Shipments of BSI sensors for mid- to high-end smart handsets are projected to reach 33.4 million units in 2010, up from virtually nil last year. The market will continue to post sizable increases during the next four years and rise almost tenfold to over 300 million units by 2014, consumer electronics research from iSuppli indicates.
The startling growth of BSI sensors is completely in line with the robust, double-digit expansion projected this year for the overall area image sensor market as it recovers from the economic downturn and also penetrate new applications. Area image sensor shipments in 2010 will hit 1.7 billion units, up 20 percent from 1.4 billion units in 2009, with revenue during the same period climbing to $6.9 billion, up from $5.9 billion.
In the case of Apple’s iPhone 4, which arrived in June, a 5-megapixel BSI image sensor from OmniVision Technologies is credited with enhancing image quality taken with the smart phone’s camera, said Pamela Tufegdzic, analyst for consumer electronics at iSuppli.
The BSI architecture in the iPhone 4 employs a 1.75-micron-pixel sensor that improves light absorption, resulting in better image quality in low-light conditions. The bigger pixel size, compared to traditional Frontside Illumination (FSI) sensors, is also ideal for high-definition video recording.
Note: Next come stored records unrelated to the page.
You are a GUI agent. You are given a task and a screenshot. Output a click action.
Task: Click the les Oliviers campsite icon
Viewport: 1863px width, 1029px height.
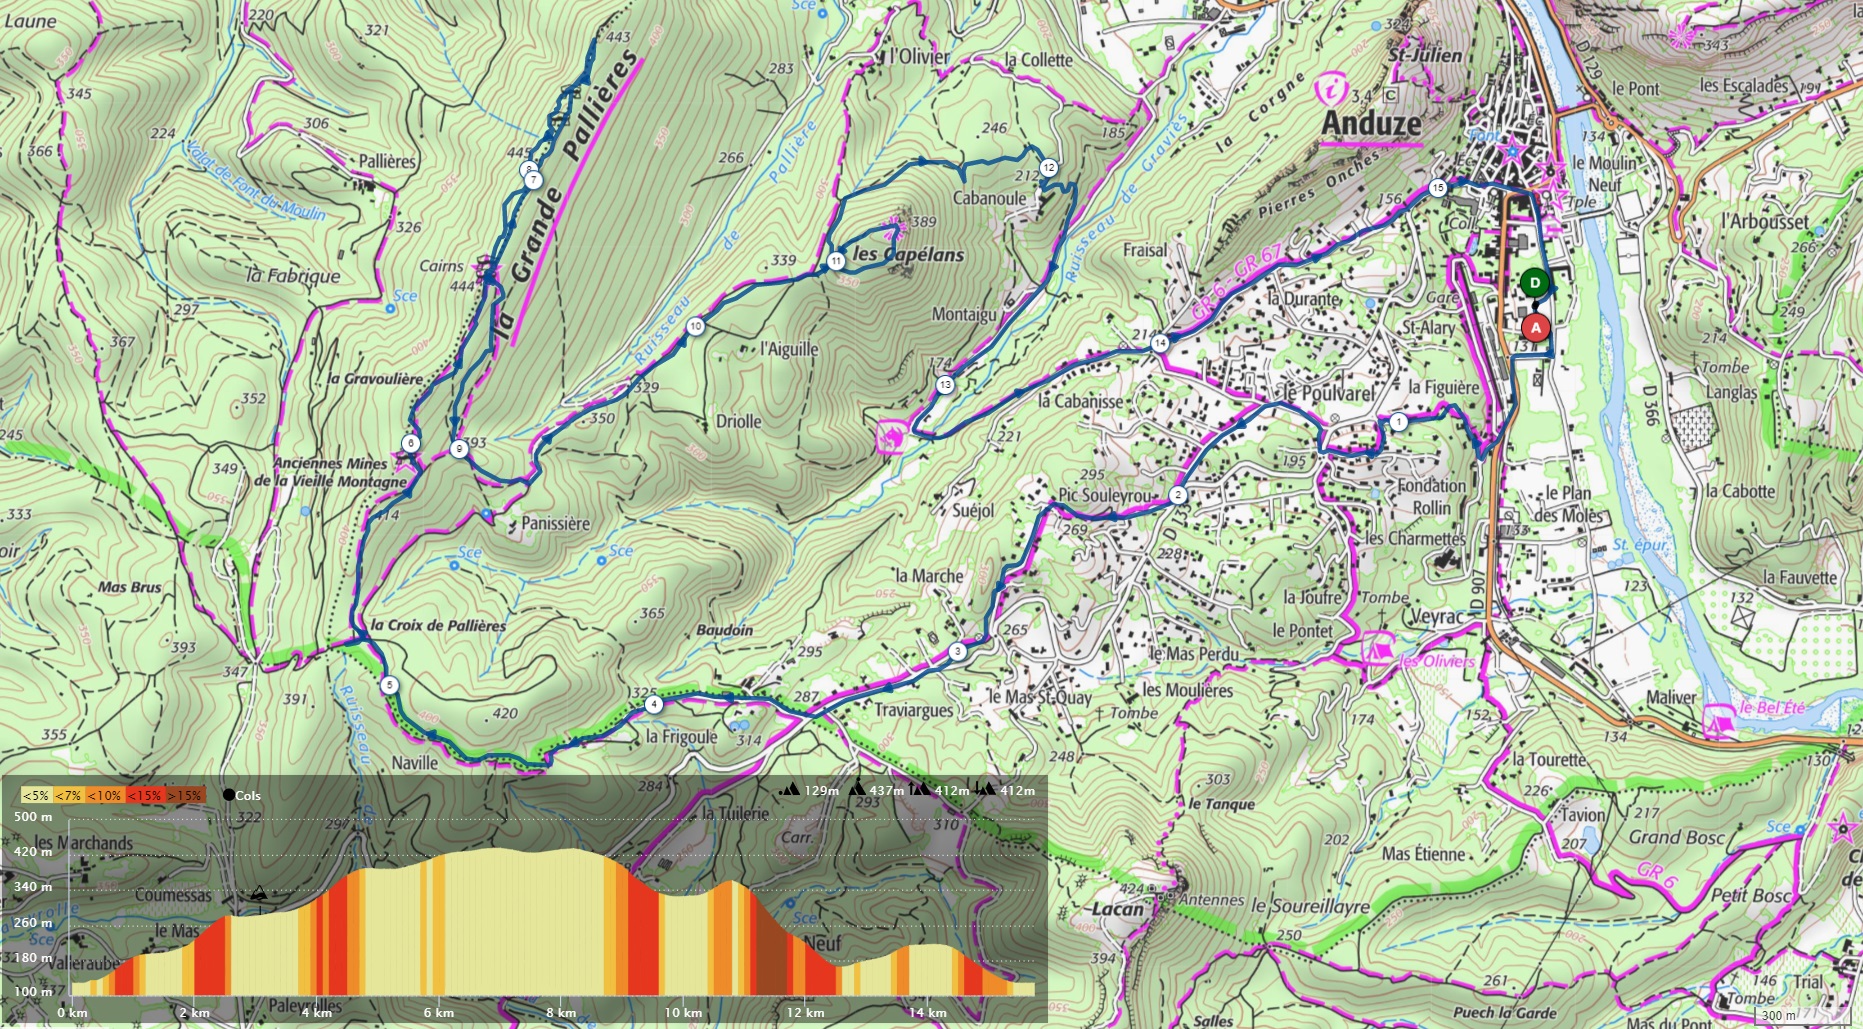1377,647
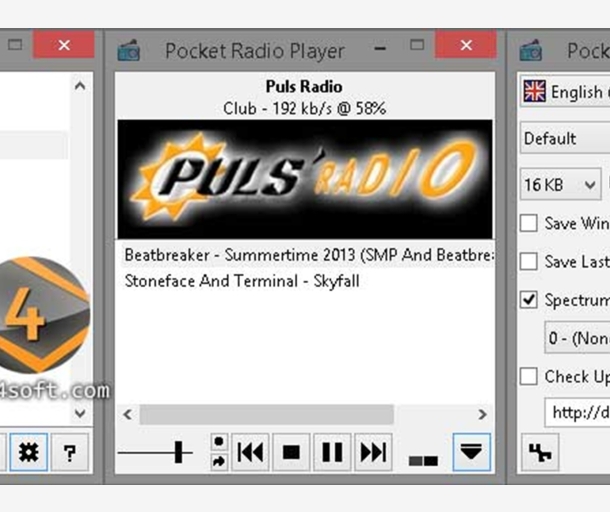Viewport: 610px width, 512px height.
Task: Uncheck the Spectrum checkbox
Action: pyautogui.click(x=529, y=300)
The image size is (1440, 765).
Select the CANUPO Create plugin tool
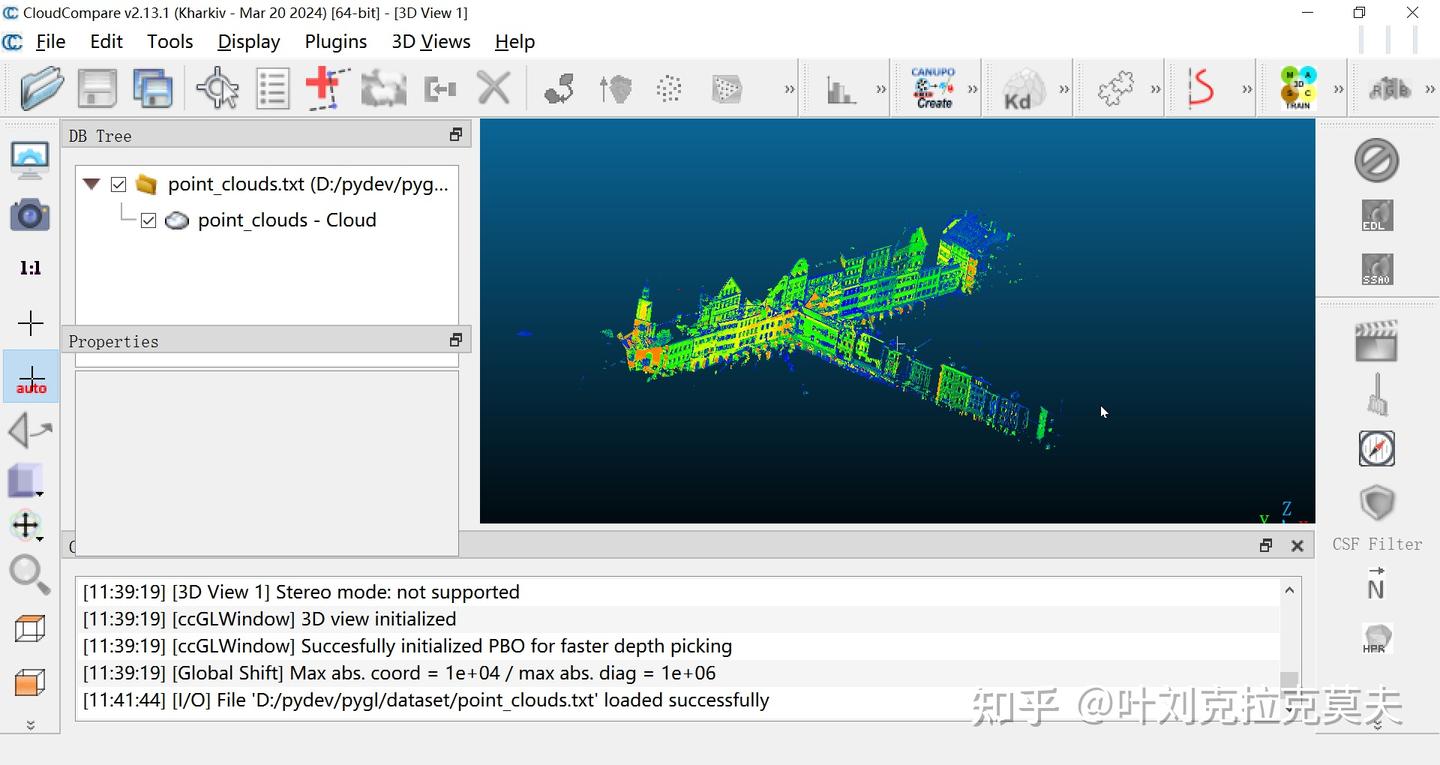(x=935, y=87)
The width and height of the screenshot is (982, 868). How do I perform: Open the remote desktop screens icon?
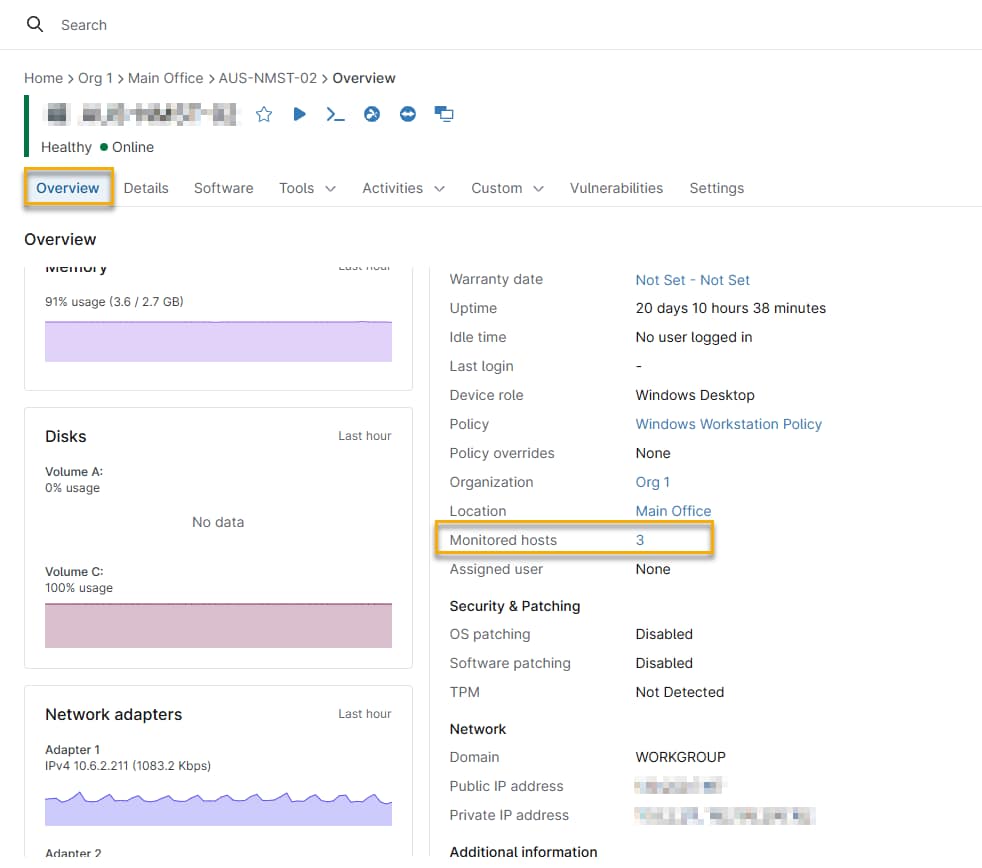(444, 114)
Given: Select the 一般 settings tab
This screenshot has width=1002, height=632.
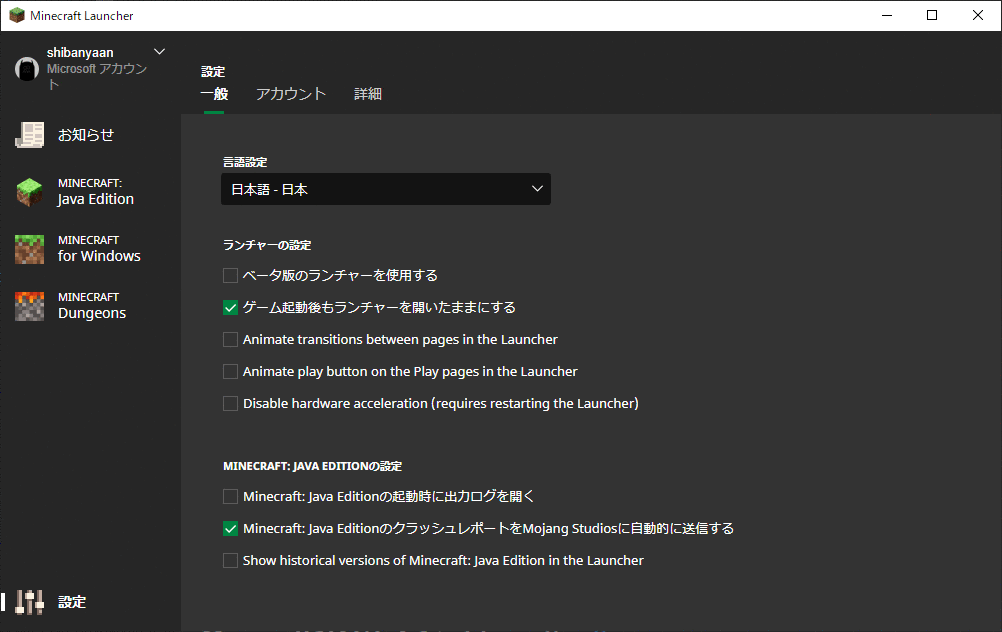Looking at the screenshot, I should [213, 92].
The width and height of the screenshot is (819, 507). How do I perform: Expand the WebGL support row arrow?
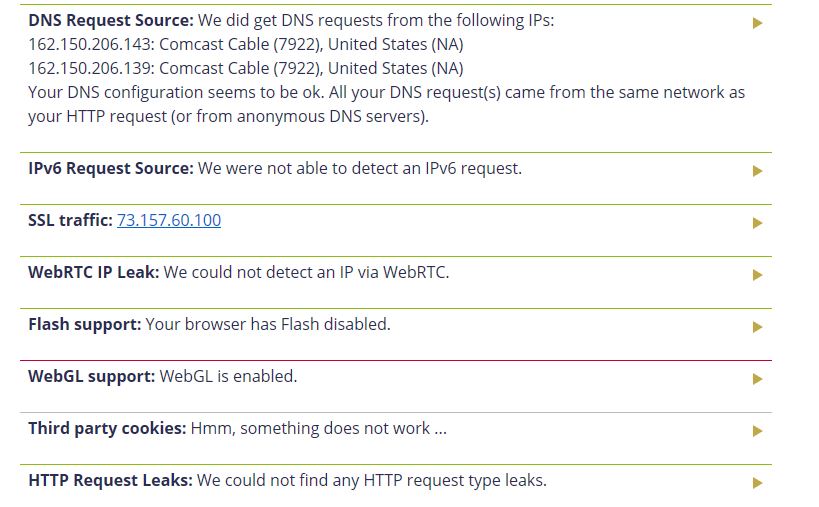[757, 379]
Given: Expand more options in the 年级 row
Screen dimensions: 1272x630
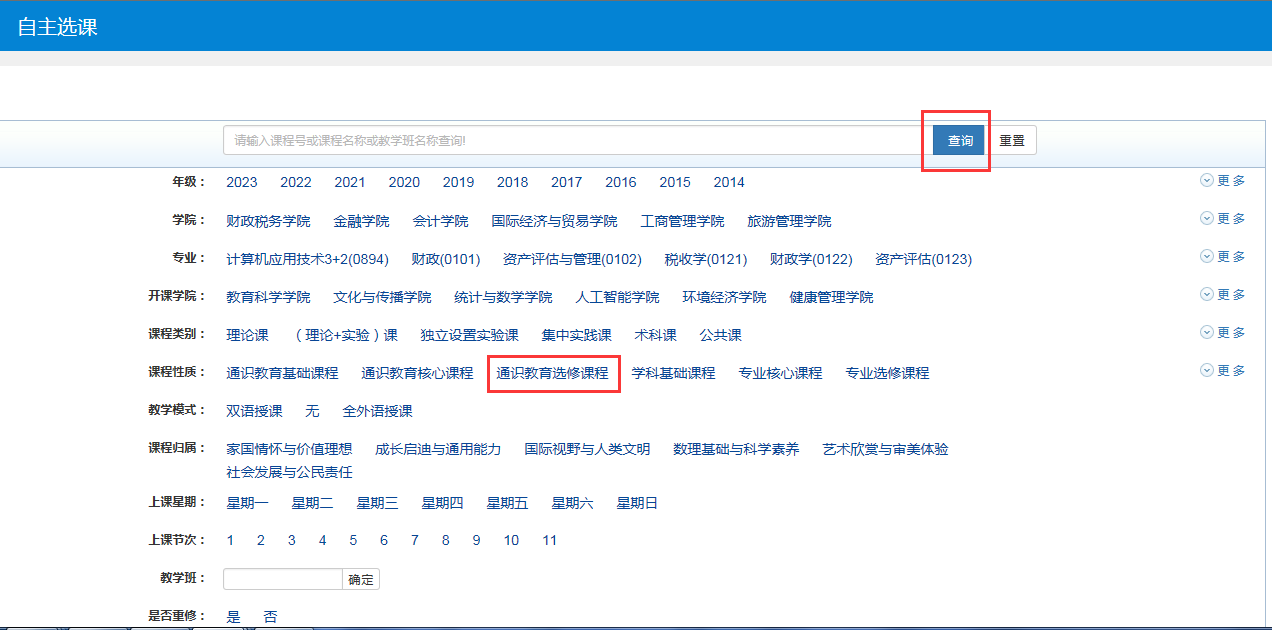Looking at the screenshot, I should coord(1222,181).
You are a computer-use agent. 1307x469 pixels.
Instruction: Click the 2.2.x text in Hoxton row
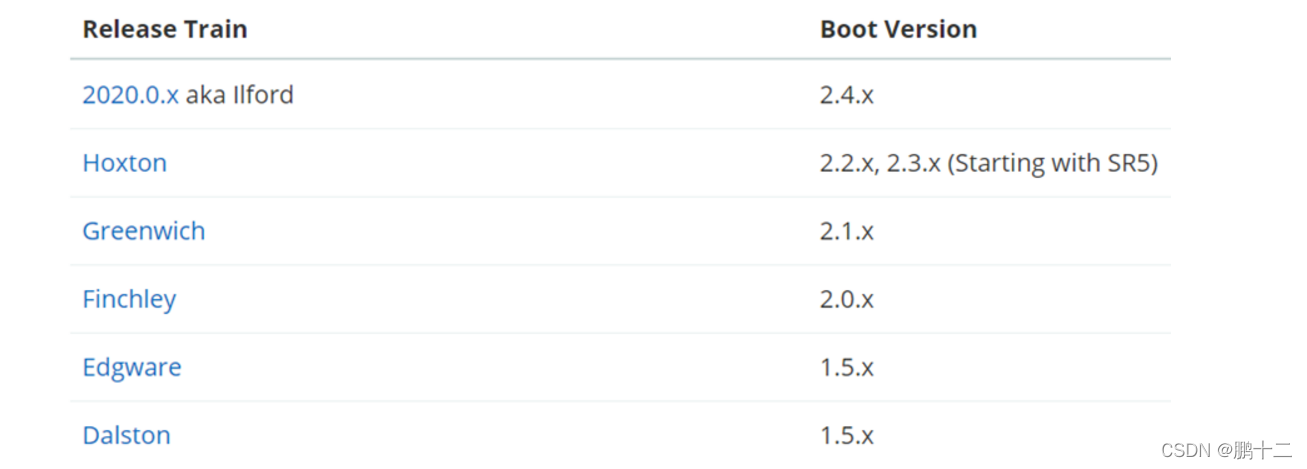point(845,163)
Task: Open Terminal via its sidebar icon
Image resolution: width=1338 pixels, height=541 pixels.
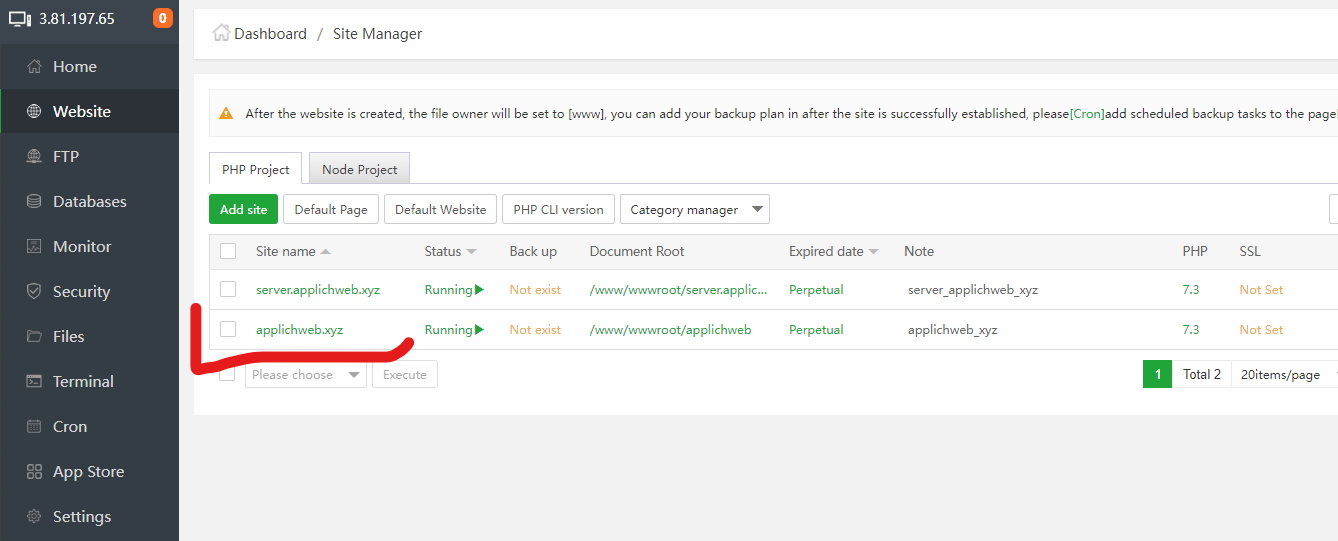Action: coord(34,382)
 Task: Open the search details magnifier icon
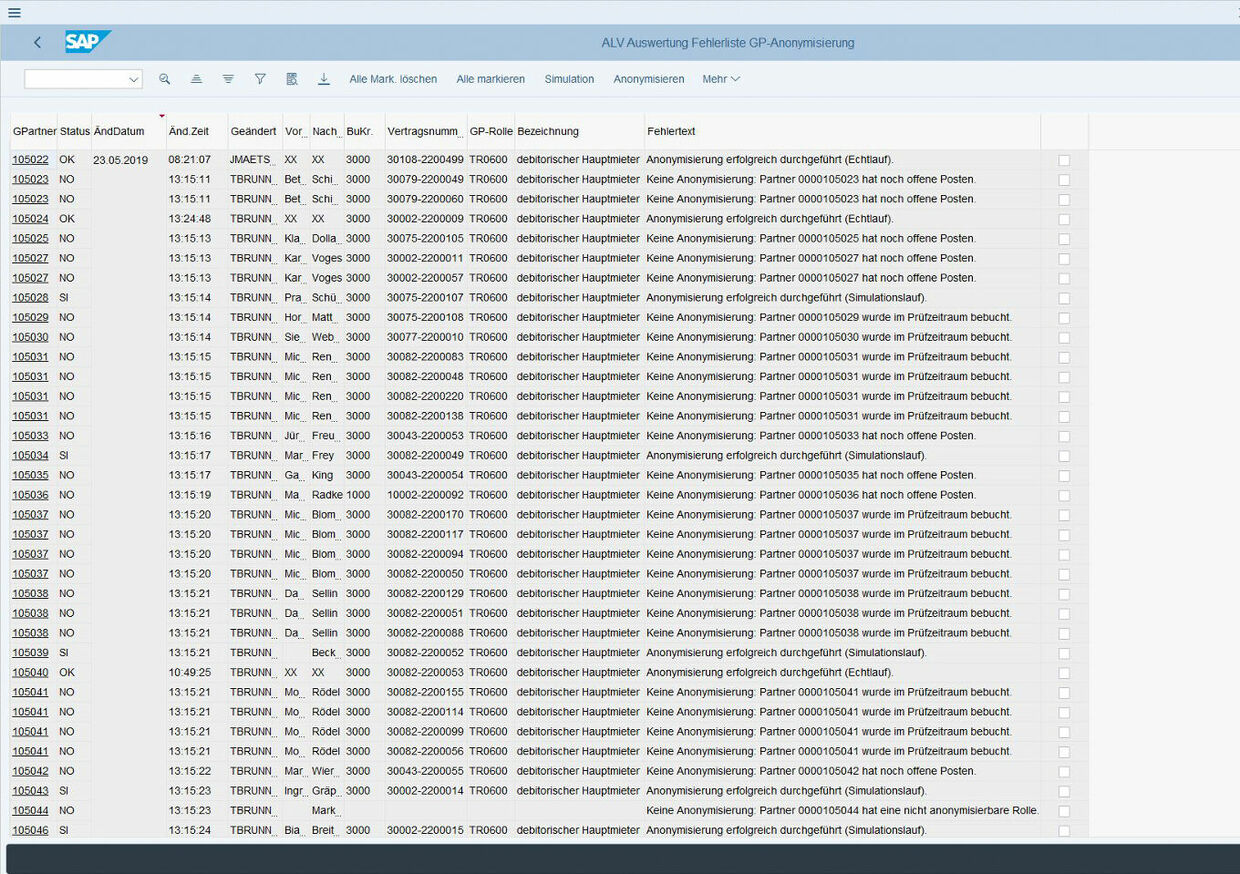tap(165, 79)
“With Apple tending to shape trends, handset OEMS are likely to follow suit and incorporate enhanced cameras with BSI image sensors,” Tufegdzic noted. “BSI sensors will first see utilization in high-end mobile handsets, and then gradually make their way into the camera phones of lower-cost feature handsets as the price of BSI sensors comes down.”
By 2014, approximately 75 percent of mid- to higher-end smart phones will include BSI sensors—a huge leap from the 14 percent projected for the end of this year, she noted.
CMOS or CCD?
Within the image sensor market, sensors employing Complementary Metal Oxide Semiconductor (CMOS) technology—such as the BSI type—are on the ascent, trumping their rival Charge Coupled Device (CCD) counterparts.
Already the mainstream image sensor technology in mobile handsets and digital SLR cameras, CMOS is making its way into lower-end, point-and-shoot cameras. Furthermore, the sensors are used in an increasing number of computers for webcam video, as well as in various automotive applications such as blind-spot detection, parking assist and infrared night vision.
In comparison, the fortunes of CCD sensors—which cost more to produce—continue to decline, iSuppli’s consumer electronics research shows. By 2014, CCD sensor shipments will be off by nearly half of their levels in 2008, with the market inexorably heading in the direction of CMOS image sensors.